Now, I've never had an authenic Liege waffle, so I can not call myself an expert in any way, shape or form. I apologize in advance to any of you who are Liege waffle snobs (I found many opinionated posts about this beloved food). I actually searched for Bobby's recipe, but since he lost this particular challenge, he saw fit not to publish it. Of course the Waffle and Dinges guy's recipe is top secret. So, I simply found a recipe that looked like it was authentic and was, at the same time, easy. Although this recipe is strikingly similar to one that I found on RecipeZaar, I will give credit to Whipped, the blog where I found it These may or may not be authentic, but they certainly are delish!
Liege Waffles
- 1 (1/4 ounce) package yeast (2 1/4 teaspoons)

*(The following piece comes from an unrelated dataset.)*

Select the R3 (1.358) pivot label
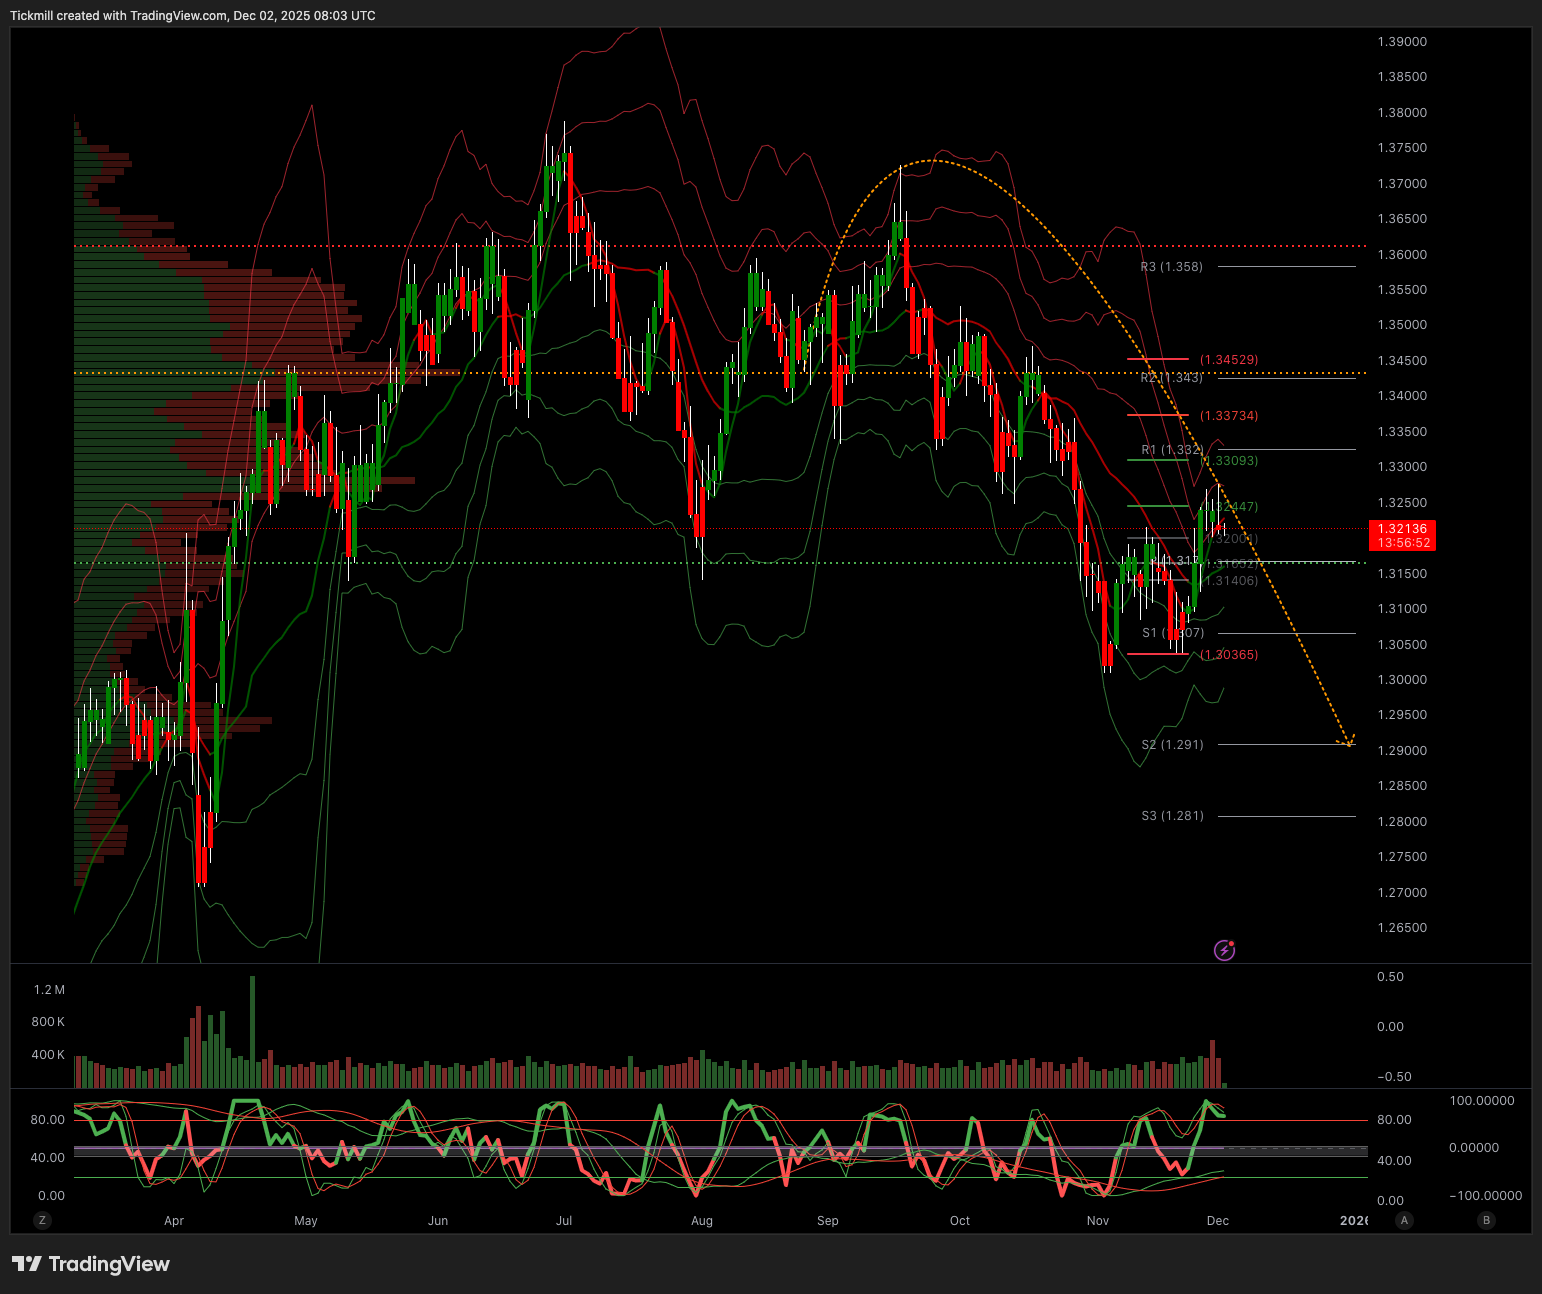The height and width of the screenshot is (1294, 1542). click(x=1171, y=267)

- 1/3 cup lukewarm water (about 105 degrees F - too hot will kill the yeast)
- 1 1/2 tablespoons granulated white sugar
- 1/8 teaspoon salt
- 2 cups flour
- 3 eggs
- 1 cup melted butter
- 1 teaspoon vanilla extract
- 3/4 teaspoon ground cinnamon (optional)
- 1 cup pearl sugar*
Mix the yeast, water, sugar and salt in a bowl and let it develop or sit for 15 minutes.
Place the flour (and salt) in a separate large mixing bowl (I used the bowl of my kitchen aid stand mixer) and make a well in the center of the flour. Pour the yeast mixture into the well and mix until blended on medium speed (I used the paddle in my kitchen aid mixer).

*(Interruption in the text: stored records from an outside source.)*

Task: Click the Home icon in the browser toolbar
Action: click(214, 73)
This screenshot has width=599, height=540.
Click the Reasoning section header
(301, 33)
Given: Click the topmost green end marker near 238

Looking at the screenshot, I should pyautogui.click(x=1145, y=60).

Add the eggs (one at a time), melted butter a bit at a time, and the vanilla and cinnamon. Be sure to mix well after each addition to the batter. The batter will be thick and very sticky. (this is normal).
I mixed the cinnamon and vanilla in with the melted butter.

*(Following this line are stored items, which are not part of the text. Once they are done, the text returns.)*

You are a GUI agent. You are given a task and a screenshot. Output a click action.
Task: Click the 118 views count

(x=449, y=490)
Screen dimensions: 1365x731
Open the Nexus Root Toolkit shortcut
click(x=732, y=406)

The batter seemed thin to me at this point, but once it rose, it was all good. :)
Remove the bowl from the mixer and let the dough rest until it doubles in volume inside the bowl.
Gently fold in the pearl sugar and let the dough rest for 15 more minutes.While the dough is resting, heat the waffle iron. Spoon about a 2" ball of dough into the center of the waffle iron (this should yield a waffle that is about 4" in diameter). Waffles will take 3 to 5 minutes to bake.
I actually found some real Belgian pearl sugar at the Kitchen Window. Yay! One step closer to being authentic!
The result was a very tasty waffle! A word of caution: Let them cool a minute before biting into them--the caramelized sugar is much like molten lava. The recipe makes about 10 waffles, so if you have a few left over, they do freeze very well. Mine didn't make it to the freezer, but I did have some later at room temperature and they were still very good. And, although they are sweet enough to eat on their own, I hear tell they are mighty fine with some strawberries and whipped cream.....and oh how I wish I had some Nutella....
One thing---my waffle maker was quite the mess, what with all the melted sugar. It took a little elbow grease to get it cleaned off. Best to do it right away, while the iron is still warm.